MTG / essentia

C++ library for audio and music analysis, description and synthesis, including Python bindings
http://essentia.upf.edu
GNU Affero General Public License v3.0
2.84k stars 530 forks source link

Poor results #1442

Open johnbuts opened 1 week ago

johnbuts commented 1 week ago

Hey everyone, thanks in advanced for the help.

So I wanted to use some of the instrument detection models, and was not impressed by the results. I fed it a wav file that just had saxophone playing for around a minute and 10 seconds.
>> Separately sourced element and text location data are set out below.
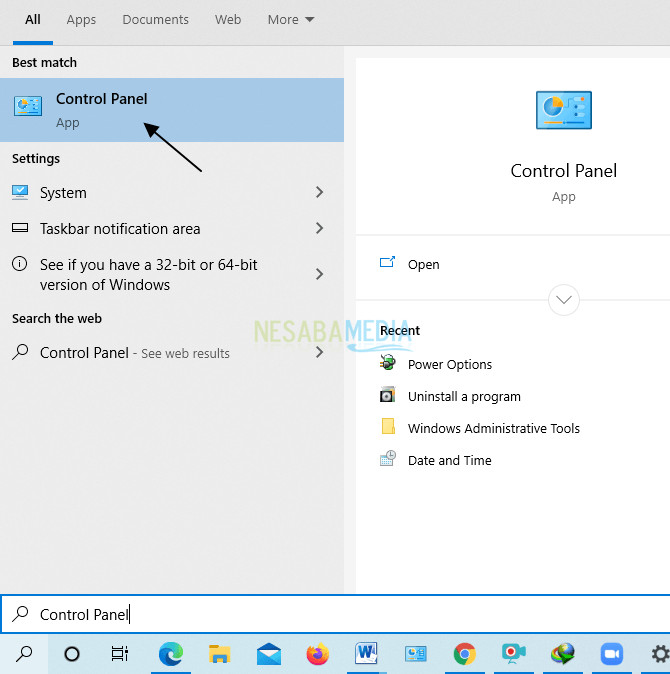The width and height of the screenshot is (670, 674).
Task: Open Google Chrome from the taskbar
Action: coord(464,654)
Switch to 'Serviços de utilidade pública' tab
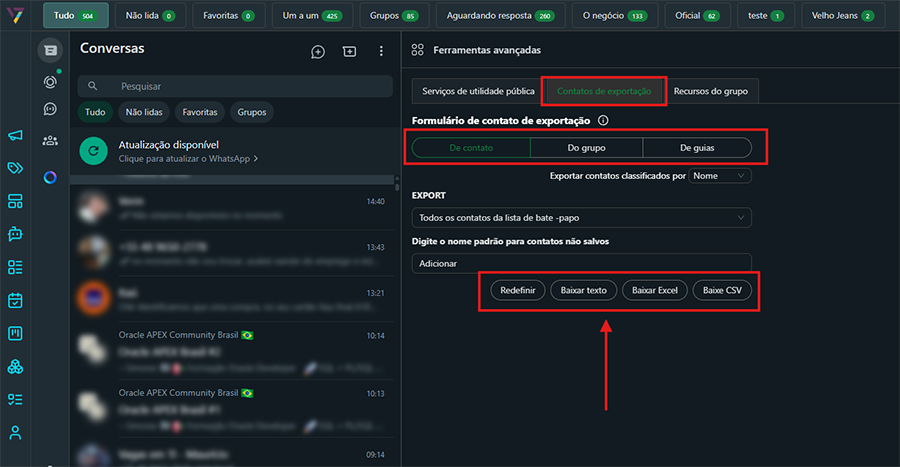The image size is (900, 467). (x=477, y=91)
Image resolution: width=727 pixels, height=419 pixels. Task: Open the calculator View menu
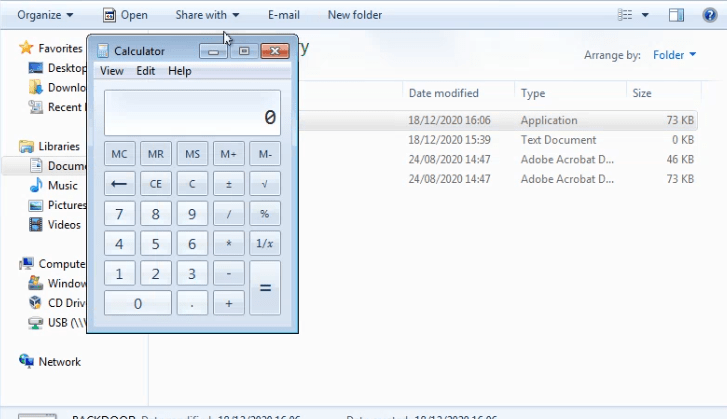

Here is the code and output I got:

` from essentia.standard import MonoLoader, TensorflowPredictEffnetDiscogs, TensorflowPredict2D import pandas as pd

audio = MonoLoader(filename="other_sax.wav", sampleRate=75000, resampleQuality=4)() embedding_model = TensorflowPredictEffnetDiscogs(graphFilename="discogs-effnet-bs64-1.pb", output="PartitionedCall:1") embeddings = embedding_model(audio)
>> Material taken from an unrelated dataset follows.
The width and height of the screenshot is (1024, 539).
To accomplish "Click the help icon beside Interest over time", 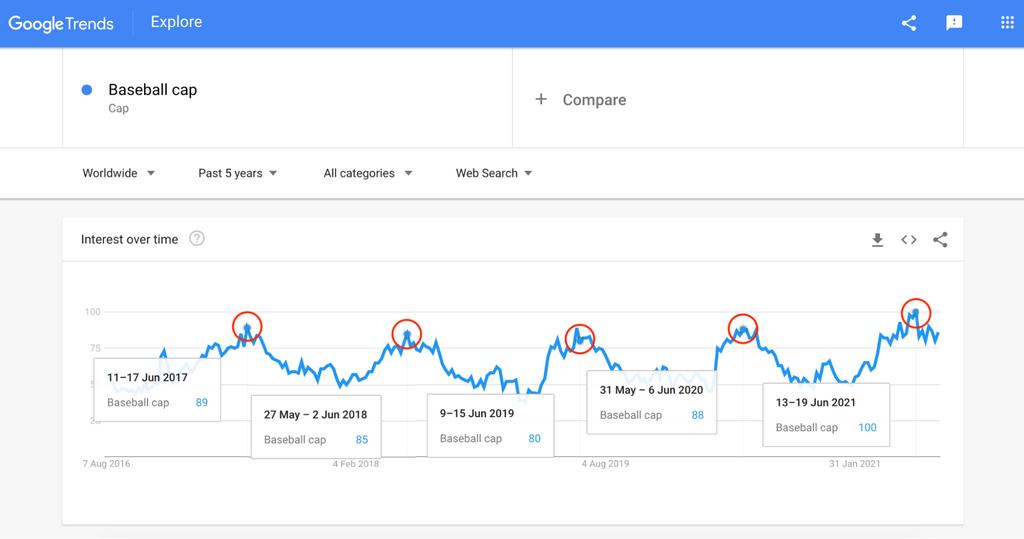I will (x=197, y=239).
model = TensorflowPredict2D(graphFilename="mtg_jamendo_instrument-discogs-effnet-1.pb") predictions = model(embeddings)

instruments = [ 'accordion', 'acousticbassguitar', 'acousticguitar', 'bass', 'beat', 'bell', 'bongo', 'brass', 'cello', 'clarinet', 'classicalguitar', 'computer', 'doublebass', 'drummachine', 'drums', 'electricguitar', 'electricpiano', 'flute', 'guitar', 'harmonica', 'harp', 'horn', 'keyboard', 'oboe', 'orchestra', 'organ', 'pad', 'percussion', 'piano', 'pipeorgan', 'rhodes', 'sampler', 'saxophone', 'strings', 'synthesizer', 'trombone', 'trumpet', 'viola', 'violin', 'voice' ]

df = pd.DataFrame(predictions, columns=instruments) instrument_sums = df.sum()

top_5_instruments = instrument_sums.sort_values(ascending=False).head(5)

print(top_5_instruments) `

output: synthesizer 218.628510 piano 175.836365 drums 113.429985 cello 85.704750 flute 83.436066

Please tell me what I'm doing wrong, thanks.

palonso commented 1 week ago

Hi @johnbuts The problem with your script is that MonoLoader's sampleRate parameter should match the model's expected sample rate (16000).

johnbuts commented 1 week ago

drums 53.502373 bass 42.751842 electricguitar 40.419640 piano 34.878933 guitar 32.601994

that didn't seem to help, been toying around with the sample rate, nothing really seems to help it. Is maybe my code wrong? like the order of the instrumens or something?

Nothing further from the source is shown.